[WATCH] Marsa horse racing track revamp will be done in six months

Private investors bound to complete work on the actual track within six months not to disrupt the horse racing calendar

The Marsa horse racing track has been awarded on concession to private investors for 65 years
The Marsa horse racing track has been awarded on concession to private investors for 65 years
New Marsa horse racing track concession explained

The horse racing track in Marsa will have to be revamped within six months of planning permits being issued, Sports Parliamentary Secretary Clifton Grima said.

Private investors who were awarded the concession to operate the Marsa race track will have to finish works on the actual track within the stipulated timeframe not to disrupt the horse racing calendar.

Other facilities that come with the €28 million investment project, such as the grand stand, equipment storage facilities and clubhouses will be completed in four years. 

Grima was speaking on Tuesday at the Marsa race track which was awarded to Marsa Race Track Ltd by parliamentary resolution last week. The concession was approved unanimously.

The company is controlled by Hugh Morshead, a director at Henley and Partners that manages the cash-for-passport scheme. 

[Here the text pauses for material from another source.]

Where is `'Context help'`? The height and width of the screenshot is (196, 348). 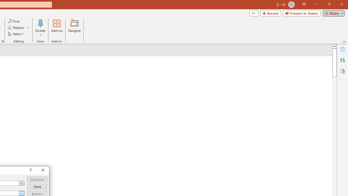 'Context help' is located at coordinates (30, 170).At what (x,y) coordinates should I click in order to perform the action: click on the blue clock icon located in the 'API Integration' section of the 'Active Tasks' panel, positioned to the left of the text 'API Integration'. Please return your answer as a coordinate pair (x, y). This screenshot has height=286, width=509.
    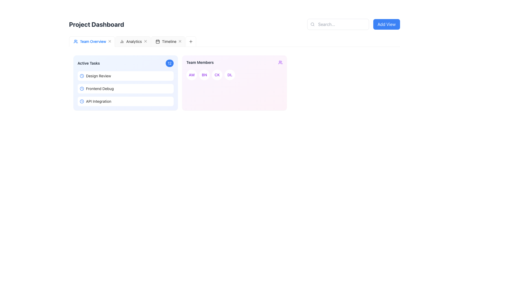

The vast tract of land that comprises the horse racing track and its peripheries were conceded to Marsa Race Track Ltd for a minimum €28 million investment in the first four years on a deed that grants them land rights for the next 65 years.

“With this new investment, we continue to confirm this government’s mission to place sport at the top of the agenda. Last year, more than 60,000 people showed up to horse-racing events in Marsa. We want to see this amount double. After the racetrack has been in a debilitated state for many years, we will finally see it upgraded as per international standards,” Grima said.

Marsa Race Track Ltd. was the only bidder to submit an offer during the tendering process. Lawyer Pio Valletta, one of the company’s shareholders, said this was a project that would connect the people of Malta and will offer a destination of entertainment for all families.

The operator is bound to provide a grand stand, a parking area for 1,200 cars, a new bus terminus, solar panels, clubhouses for the Malta Racing Club and the Malta Polo Club, a new polo pitch, a commercial area, a paddock, stables, changing rooms, an area for dressage and show jumping and an equipment storage.

Lydia Abela, the legal consultant for the Privatisation Unit announced that besides the €28 million investment, the operator will be bound to pay €100,000 as a lump sum in rent fees in the first year. This will increase by 15% every five years.

Edwin Borg, chairman of the Malta Racing Club welcomed the project and said that it is practically impossible for a sport entity to make a massive investment unless it is aided by a private consortium.

“That moment has come. Finally, we are finding investors who are willing to take risks for the benefit of our sport. There will be disruptions to the usual proceedings but I urge everyone to pull the same rope,” he said.